Unsere Forderung: Die Standortsuche für das Umspannwerk muss gemeinsam mit allen Beteiligten und ohne betriebswirtschaftliche Ausschlusskriterien seitens TenneT nochmal von vorn beginnen. Dabei müssen auch Flächen im Landkreis Friesland mit einbezogen werden. In erster Linie sollten bereits erschlossene Flächen bzw. Industriebrachen ins Auge gefasst werden. So wird z.B. das seit Jahrzehnten offen gehaltene Gelände für ein Flüssiggasterminal ganz im Norden des Voslapper Grodens nicht mehr benötigt und direkt anschließend gibt es ungenutzte Betriebsflächen der Vynova.

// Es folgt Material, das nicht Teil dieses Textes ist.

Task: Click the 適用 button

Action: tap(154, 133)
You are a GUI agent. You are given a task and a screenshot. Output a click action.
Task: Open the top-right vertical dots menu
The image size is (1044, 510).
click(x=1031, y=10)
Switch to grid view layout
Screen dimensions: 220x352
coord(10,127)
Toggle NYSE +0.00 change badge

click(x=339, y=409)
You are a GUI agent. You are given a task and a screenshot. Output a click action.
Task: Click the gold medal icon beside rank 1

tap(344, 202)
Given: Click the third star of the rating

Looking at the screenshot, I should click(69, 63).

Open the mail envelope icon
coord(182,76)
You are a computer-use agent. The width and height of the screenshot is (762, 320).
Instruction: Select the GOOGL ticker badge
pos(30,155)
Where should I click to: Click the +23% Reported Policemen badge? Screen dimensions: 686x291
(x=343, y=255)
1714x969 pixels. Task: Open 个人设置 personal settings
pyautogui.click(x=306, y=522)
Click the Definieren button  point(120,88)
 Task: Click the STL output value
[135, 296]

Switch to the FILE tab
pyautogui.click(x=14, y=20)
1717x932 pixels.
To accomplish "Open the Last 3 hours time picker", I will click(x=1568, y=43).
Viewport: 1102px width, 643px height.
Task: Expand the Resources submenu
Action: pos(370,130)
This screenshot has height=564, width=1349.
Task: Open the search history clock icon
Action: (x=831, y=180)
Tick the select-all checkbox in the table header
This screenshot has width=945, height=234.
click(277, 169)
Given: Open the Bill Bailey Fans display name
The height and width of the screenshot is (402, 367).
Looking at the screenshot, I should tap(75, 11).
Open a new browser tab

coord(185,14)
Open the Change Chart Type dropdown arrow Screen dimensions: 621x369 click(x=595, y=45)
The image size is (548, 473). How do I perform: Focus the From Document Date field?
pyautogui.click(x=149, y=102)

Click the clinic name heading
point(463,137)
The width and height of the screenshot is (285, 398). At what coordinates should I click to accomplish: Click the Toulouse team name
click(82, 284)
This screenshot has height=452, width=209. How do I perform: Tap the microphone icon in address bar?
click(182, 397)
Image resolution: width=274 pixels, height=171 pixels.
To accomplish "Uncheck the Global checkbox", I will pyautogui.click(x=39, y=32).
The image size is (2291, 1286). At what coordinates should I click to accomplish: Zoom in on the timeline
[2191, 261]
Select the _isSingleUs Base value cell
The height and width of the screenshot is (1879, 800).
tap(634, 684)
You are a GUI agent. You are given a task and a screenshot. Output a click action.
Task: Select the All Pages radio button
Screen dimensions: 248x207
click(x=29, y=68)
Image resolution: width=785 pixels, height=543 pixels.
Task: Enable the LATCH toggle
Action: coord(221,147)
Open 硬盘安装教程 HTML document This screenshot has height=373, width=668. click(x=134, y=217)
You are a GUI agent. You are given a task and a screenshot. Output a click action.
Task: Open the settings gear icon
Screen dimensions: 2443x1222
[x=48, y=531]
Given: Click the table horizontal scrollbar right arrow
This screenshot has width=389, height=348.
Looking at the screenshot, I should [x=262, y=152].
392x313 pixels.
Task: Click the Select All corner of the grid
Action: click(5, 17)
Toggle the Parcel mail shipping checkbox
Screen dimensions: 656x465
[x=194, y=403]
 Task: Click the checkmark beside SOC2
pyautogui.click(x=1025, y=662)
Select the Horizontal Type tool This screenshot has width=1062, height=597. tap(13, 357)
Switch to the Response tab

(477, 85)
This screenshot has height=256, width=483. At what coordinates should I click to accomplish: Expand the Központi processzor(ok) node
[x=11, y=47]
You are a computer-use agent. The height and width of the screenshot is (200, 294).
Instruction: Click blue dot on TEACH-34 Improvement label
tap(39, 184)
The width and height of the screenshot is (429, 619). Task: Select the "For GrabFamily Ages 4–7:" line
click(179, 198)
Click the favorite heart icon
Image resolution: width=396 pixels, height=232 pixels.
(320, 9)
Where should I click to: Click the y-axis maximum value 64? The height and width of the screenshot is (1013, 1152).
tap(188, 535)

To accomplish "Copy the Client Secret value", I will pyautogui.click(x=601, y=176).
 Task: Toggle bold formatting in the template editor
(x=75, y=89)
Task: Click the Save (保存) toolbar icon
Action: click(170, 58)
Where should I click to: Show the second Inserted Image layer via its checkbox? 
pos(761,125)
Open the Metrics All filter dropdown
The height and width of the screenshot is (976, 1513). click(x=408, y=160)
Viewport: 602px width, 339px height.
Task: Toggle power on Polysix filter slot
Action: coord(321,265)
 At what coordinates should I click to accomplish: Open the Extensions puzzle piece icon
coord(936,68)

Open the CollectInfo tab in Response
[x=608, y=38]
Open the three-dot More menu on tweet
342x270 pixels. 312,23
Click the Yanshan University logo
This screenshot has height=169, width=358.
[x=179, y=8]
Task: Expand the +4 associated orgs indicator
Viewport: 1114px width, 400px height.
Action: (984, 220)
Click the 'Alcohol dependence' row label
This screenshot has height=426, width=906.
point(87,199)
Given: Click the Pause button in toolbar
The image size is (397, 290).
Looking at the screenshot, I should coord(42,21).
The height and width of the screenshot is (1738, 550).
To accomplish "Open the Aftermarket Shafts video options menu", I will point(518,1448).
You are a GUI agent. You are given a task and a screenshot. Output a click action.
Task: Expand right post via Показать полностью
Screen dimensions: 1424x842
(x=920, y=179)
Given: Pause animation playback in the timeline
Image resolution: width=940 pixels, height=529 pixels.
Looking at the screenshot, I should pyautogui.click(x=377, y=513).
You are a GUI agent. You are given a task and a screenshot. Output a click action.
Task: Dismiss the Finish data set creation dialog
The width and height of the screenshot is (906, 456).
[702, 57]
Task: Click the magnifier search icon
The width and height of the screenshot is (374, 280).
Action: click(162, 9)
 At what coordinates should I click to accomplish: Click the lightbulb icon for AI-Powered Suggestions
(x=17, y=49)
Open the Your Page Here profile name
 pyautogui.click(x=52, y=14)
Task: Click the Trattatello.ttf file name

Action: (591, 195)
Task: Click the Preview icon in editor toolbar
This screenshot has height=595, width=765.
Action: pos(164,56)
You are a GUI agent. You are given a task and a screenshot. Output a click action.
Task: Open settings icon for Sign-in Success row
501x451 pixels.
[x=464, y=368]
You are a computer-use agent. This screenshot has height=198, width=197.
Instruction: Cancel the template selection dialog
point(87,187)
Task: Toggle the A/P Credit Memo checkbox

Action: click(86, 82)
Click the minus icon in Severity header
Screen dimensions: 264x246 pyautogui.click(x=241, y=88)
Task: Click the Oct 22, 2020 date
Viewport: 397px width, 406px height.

Bei der Standortsuche sollten sich Naturschutz, Landwirtschaft und ortsansässige Bevölkerung nicht durch einen künstlich erzeugten Zeitdruck auseinanderdividieren lassen. Denn auch, wenn man sich nicht bei allen Themen einig ist: Hier gibt es das gemeinsame Ziel, unsere historisch gewachsene Marschlandschaft so weit wie möglich vor einer weiträumig verteilten baulichen Übernutzung zu schützen.

Naturschutz und Landwirtschaft haben gerade gemeinsam den „Niedersächsischen Weg“ eingeschlagen. Eine Forderung dieses Programms, das im niedersächsischen Naturschutzrecht konkretisiert wird, ist die Begrenzung und Beendigung der Flächenversiegelung. Noch werden täglich bundesweit fast 60 ha Freiflächen neu verbaut und versiegelt, ob für Straßen, Energieanlagen, Neubausiedlungen oder Amazon-Verteilcenter – und fast immer auf Kosten der Landwirtschaft und des Naturschutzes. Unbebaute Flächen sind eine zunehmend knappe Ressource, gleichzeitig haben sie eine existenzielle Bedeutung für den Natur- und Klimaschutz, den Boden- und Wasserhaushalt und unsere Ernährung.

Die Forderung nach einem nachhaltigen, sparsamen und sorgfältigen Umgang mit dieser Ressource soll den Ausbau erneuerbarer Energie und damit die Umsetzung der Energiewende nicht in Frage stellen. Es geht nicht um das „ob“, sondern um das „wo“ und „wie“. Am Ende wird es immer Kompromisse geben, jedoch dürfen nicht ausgerechnet wertvolle Naturrefugien das Wunschkonzert der Planungsträger anführen.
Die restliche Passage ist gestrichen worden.